Just a week ago, some of Sarah Palin’s fans were attempting to give the former Alaska governor a little bit of the credit for Newt Gingrich’s second surge and his victory in South Carolina. Bill Kristol said as much in the Weekly Standard’s blog and wondered what would happen if she “really comes out for Newt.” While I think the evidence of a Palin connection to what happened in the Palmetto state seems to be more the product of the imagination of Palinites than anything else, there was no harm in allowing her to jump on the short-lived Gingrich bandwagon. But the quick decline of the candidate she seemed to be favoring appears to have angered the 2008 Republican vice presidential candidate, and the latest blast from her Wasilla Fortress of Solitude is yet another reminder why many conservatives find it difficult to take her seriously anymore.
In a posting on her Facebook page on Friday, Palin took aim at Gingrich’s critics with the sort of language that says more about her own lack of judgment than anything else. She claimed former Reagan administration officials who noted this week Gingrich was anything but a loyal soldier of the 40th president were engaged in a “Stalin-esque rewriting of history.” This is not merely nonsensical, it is illustrative of the defects in her own character and intellect that have led many of us who once cheered her rise to conclude that she has no business ever putting herself forward for high office again.
While Gingrich supported Reagan and Mitt Romney did not, those who pointed out the former speaker’s often petulant and negative comments about the leader of his movement were merely illuminating a little-known aspect of the truth, not “re-writing” it. For Palin to use that over-the-top rhetoric — in effect comparing someone like Elliott Abrams to a communist monster — is contemptible. For her to go on in the same piece to say Gingrich’s critics were employing “Alinsky tactics at their worst” shows again she understands little about either Saul Alinsky’s writings or history.
While Palin and Gingrich have little in common, the one characteristic they do share is hypocrisy. In her posting, Palin claims Mitt Romney needs to be “vetted” more thoroughly because Democrats will attack him in the fall. Yet she considers any attempt to give the same attention to Gingrich, a man with a freight train’s worth of damaging personal and political baggage that renders him unlikely to win a general election, to be above such concerns. According to Palin, examinations of his inconsistent record and leadership failures are examples of “the politics of personal destruction” and should be abhorred.

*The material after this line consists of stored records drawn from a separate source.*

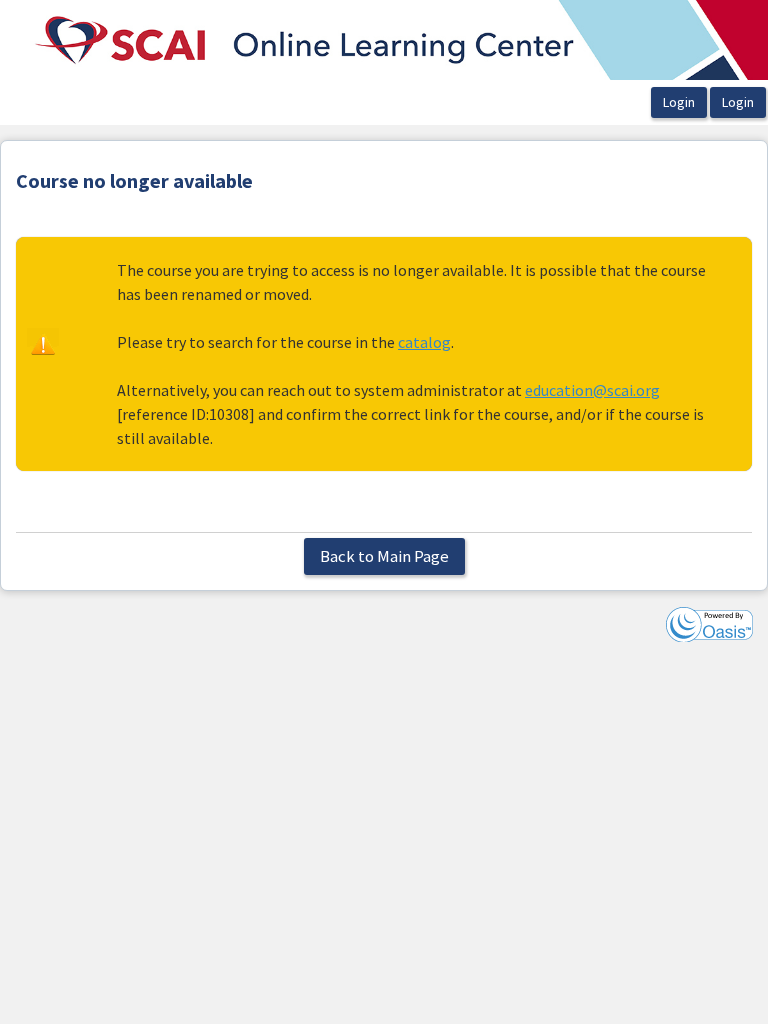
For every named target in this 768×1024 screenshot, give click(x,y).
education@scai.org (592, 390)
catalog (424, 342)
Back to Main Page (384, 556)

Palin complains that Romney supporters have attacked Gingrich from the left. But that is actually the tactic Gingrich has used. Indeed, Palin herself echoed some of those ill-advised barbs at Romney’s business career as she played to the mob. That she does so shamelessly and without even a trace of understanding of what she is doing is all part of the odd political persona she has constructed for herself and which limits her influence and dim chances of personal political advancement in the future.
For Palin, this is all part of a little self-destructive drama she has been acting out for years, since she flopped in 2008 when thrust on the national stage and then abandoned her gubernatorial responsibilities in order to become a celebrity. Gingrich’s attack on the so-called Republican establishment is an obvious ploy, as he is as much if not more of a Washington insider than any of his critics. But Palin really seems to believe the alleged “establishment” not only wants to control the party but also wishes to sabotage it. Incredibly, she even claims Republicans who support Romney and who have been leading the charge in the opinion pages and in Washington against the current administration while she spent the last two years doing nothing in Alaska would never attack Obama the way they attack Gingrich. She fails to understand that those that have pointed out the manifest shortcomings of Gingrich, Rick Santorum and Ron Paul (whom Palin has gone out of her way to praise), have done so because they believe they have no chance to beat Obama.
Palin, who seems far more interested in burnishing her image than actually helping her party, manages to keep her name in the news every now and then with statements such as this one. But her problem is the more she talks, the more she reminds us why she has doomed herself to the margins of political discourse.